DeCode heart attack drug enters phase III

The trial, which will enroll 3400 patients with a history of recent heart attack, will focus on African-American heart patients who carry an at-risk variant of one of the genes DeCode has linked to risk of heart attack through the leukotriene pathway – the pathway targeted by DG031. The trial will also include patients without the at-risk variant.

The trial will evaluate a dose of 500mg of DG031 twice daily, and the primary endpoint is a composite of reduction in fatal and non-fatal heart attack and stroke, hospitalization for unstable angina, and the need for urgent revascularization.

DG031 is an inhibitor of 5-lipoxygenase activating protein, or FLAP. DeCode has linked variants in the gene encoding FLAP, and the gene encoding leukotriene A4 hydrolase (LTA4H) to risk of heart attack.

These variants appear to confer increased risk of heart attack by increasing the production of leukotriene B4 (LTB4), a potent driver of inflammation produced in atherosclerotic plaques. In phase II trials completed last year, DG031 was shown to be well tolerated at all doses tested and to reduce the production of LTB4 in a dose-dependent manner.

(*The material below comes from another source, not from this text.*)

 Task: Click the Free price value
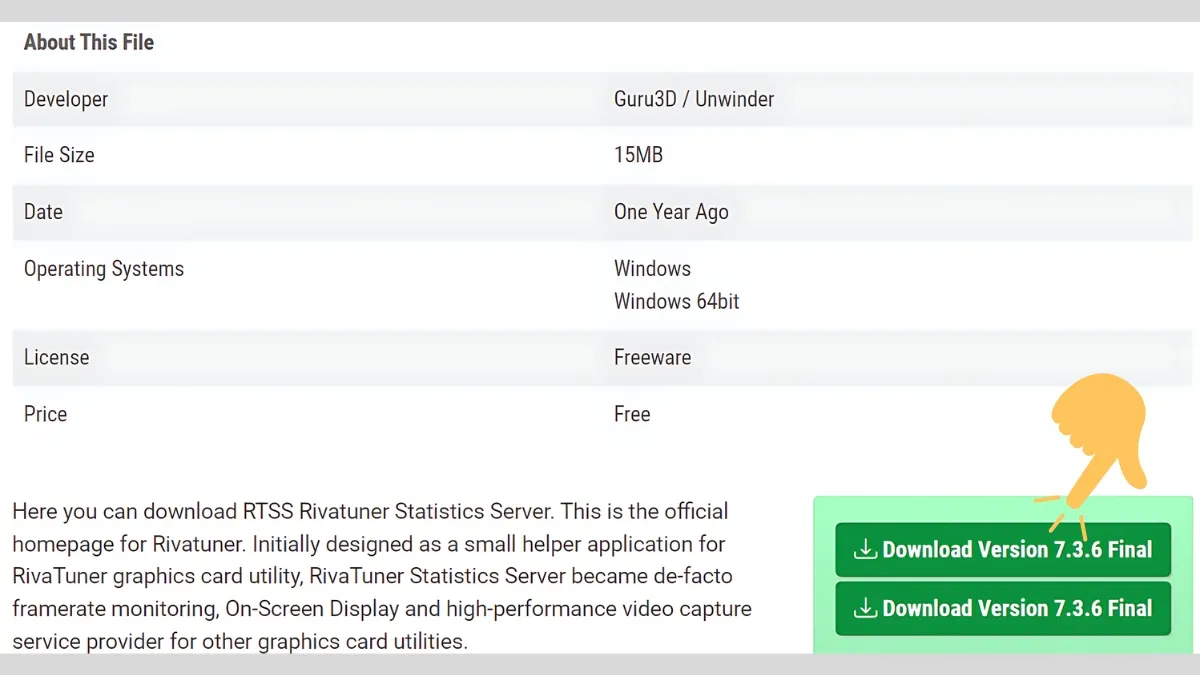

Late last year DeCode discovered that the HapK variant of the LTA4H gene, which confers a moderate increase in risk of heart attack in people of predominantly European ancestry, confers a 250% increase in risk of the disease in African Americans.

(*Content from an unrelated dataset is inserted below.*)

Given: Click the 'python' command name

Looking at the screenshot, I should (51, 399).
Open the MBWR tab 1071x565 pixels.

“In this trial we are using human genetics to take aim at the underlying biological causes of heart attack. Our approach enables us to conduct a highly sensitive study on a relatively small number of participants, focusing on a group at high identifiable risk through a pathway confirmed in many populations,” said Kari Stefansson, CEO of DeCode.

DeCode licensed DG031 from Bayer AG, which developed it originally for the treatment of asthma. In DeCode’s clinical trials and those conducted previously by Bayer, a total of approximately 2000 people have been dosed with DG031.